*Task description*
Extract the passage of the data tooling history that runs from "As we begin" up to and including "Twirl should exist?", copying it word for word.
— Begin Text —
Company
|

A short history of data tooling

A short history of data tooling, and our motivation for building Twirl

Written by

Image of Will Goldstein
Will Goldstein

As we begin to introduce Twirl to the world, it makes sense to contextualize it within the broader world of data tooling over the past decade or so. How did we get here? Why do we think Twirl should exist?

History

As the internet commercialized in the 2000s, many newly formed companies struggled to leverage the large amounts of data they were accumulating. Google’s 2004 MapReduce paradigm and Hadoop ecosystem built around it made analyzing large data sets feasible, but required huge infrastructure and personnel investments.

Then in 2010 with Apache Hive a SQL-like interface was added to the map reduce world, and in the next three years BigQuery, Redshift, and Snowflake were released, popularizing columnar cloud MPP ("massively parallel processing") databases using the whole SQL standard and making analysis accessible without expertise in distributed computing.

there used to be a lot of yellow elephants in the blog posts of 2010 (it's the hadoop mascot)

The arrival of approachable, fast compute over large datasets changed the approach companies were taking to analytics, and also dramatically increased the ROI on analytics efforts. Just a few years after columnar cloud warehouses were established, new tools arrived that pioneered ways of working that took advantage of these systems to create better user experiences: Looker, with its data modeling language and runtime datasets, and dbt, with its pre-computation oriented dataset curation.

Looker bet that the cost of compute would continue to fall (in both time and dollars) and therefore constructing and running complex SQL queries from user definitions would be increasingly viable– and optimizing queries by hand less important.

At the other end, dbt was born out of the observation that while MPP warehouses had incredible processing power, and SQL is surprisingly expressive, it would often require several steps of transformation to get data from its raw stage to a place where it provided insight. Doing all of these steps in a single query meant repeating SQL that could have been reused, but also meant queries began to hit resource limitations in the warehouses themselves. By computing each step one at a time and persisting the intermediate results, dbt provided a principled approach to constructing clean, valuable datasets out of noisy and disparate inputs.

dbt’s separation of long SQL queries into logical pieces also represented a step forward in organizing data analysis across a company. Since each individual piece of SQL could be understood and reused, teams of analysts working together could construct much more useful high level abstractions from raw data over time.

reusing building blocks rather than always starting from scratch makes it feasible to do much more with data

In parallel, forward thinking data companies like Spotify and Airbnb were wrestling with similar issues of coordination and organization but without the unifying thesis of SQL in an MPP warehouse-- they used Hadoop oriented technologies, but still needed a way of sequencing steps within their data flow to allow the re-use of derived datasets and efficiently use limited resources. Their solutions, Luigi and Airflow, reflected the remarkable usefulness of DAGs and dataflow programming, as well as the use of python as the imperative lingua franca of data work.
— End Text —
— Begin Data listing —
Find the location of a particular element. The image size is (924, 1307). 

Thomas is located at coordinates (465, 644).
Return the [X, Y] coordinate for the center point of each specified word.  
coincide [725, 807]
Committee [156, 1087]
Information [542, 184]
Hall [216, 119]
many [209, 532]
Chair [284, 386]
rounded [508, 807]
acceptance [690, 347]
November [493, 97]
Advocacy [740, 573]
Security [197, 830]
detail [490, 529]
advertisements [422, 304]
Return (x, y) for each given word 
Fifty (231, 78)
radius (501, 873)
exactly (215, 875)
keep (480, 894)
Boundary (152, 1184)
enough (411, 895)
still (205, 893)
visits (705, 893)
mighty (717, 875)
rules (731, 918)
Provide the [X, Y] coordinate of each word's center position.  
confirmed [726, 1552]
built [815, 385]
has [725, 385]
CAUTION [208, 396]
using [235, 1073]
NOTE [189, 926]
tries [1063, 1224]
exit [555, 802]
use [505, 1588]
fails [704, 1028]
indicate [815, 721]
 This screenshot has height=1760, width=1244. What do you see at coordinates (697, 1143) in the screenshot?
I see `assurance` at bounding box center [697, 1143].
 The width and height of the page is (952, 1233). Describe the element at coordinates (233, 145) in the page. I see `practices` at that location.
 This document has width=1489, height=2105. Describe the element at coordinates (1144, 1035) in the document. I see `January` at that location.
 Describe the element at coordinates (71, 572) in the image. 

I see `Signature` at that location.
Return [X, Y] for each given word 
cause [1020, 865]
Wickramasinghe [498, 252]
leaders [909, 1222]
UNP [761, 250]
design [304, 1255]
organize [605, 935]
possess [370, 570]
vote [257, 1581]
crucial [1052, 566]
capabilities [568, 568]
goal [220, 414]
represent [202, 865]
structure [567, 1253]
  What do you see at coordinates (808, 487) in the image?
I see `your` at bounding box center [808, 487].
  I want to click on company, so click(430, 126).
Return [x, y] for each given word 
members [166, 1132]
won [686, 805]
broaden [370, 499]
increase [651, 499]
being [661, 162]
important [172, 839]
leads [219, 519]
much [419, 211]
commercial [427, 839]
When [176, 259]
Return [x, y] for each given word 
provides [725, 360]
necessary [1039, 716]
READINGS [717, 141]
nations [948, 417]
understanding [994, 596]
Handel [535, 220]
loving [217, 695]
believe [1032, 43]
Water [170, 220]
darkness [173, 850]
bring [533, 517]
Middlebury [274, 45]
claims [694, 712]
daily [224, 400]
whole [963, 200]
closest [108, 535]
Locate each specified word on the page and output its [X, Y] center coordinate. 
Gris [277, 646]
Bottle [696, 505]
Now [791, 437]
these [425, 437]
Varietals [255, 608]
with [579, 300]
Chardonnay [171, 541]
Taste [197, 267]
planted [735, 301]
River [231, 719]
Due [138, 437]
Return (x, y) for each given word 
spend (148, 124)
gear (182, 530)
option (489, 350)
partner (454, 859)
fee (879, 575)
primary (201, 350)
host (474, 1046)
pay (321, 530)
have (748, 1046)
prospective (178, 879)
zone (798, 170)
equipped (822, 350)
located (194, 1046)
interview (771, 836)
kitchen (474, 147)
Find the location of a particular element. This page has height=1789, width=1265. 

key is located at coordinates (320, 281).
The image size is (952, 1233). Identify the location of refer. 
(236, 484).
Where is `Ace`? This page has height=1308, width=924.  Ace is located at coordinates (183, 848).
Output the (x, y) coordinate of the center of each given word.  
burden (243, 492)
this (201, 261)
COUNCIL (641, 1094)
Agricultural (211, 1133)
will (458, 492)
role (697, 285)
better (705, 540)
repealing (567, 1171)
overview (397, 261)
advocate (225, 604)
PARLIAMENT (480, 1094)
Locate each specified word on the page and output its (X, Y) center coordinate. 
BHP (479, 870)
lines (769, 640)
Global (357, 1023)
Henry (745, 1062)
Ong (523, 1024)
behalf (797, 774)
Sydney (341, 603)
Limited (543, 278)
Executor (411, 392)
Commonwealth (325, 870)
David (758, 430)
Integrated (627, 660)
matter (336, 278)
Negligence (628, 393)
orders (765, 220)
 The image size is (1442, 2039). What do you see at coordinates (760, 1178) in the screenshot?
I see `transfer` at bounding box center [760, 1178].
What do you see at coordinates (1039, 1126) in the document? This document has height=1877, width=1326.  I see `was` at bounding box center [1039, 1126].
— End Data listing —
*Reply to the task*
As we begin to introduce Twirl to the world, it makes sense to contextualize it within the broader world of data tooling over the past decade or so. How did we get here? Why do we think Twirl should exist?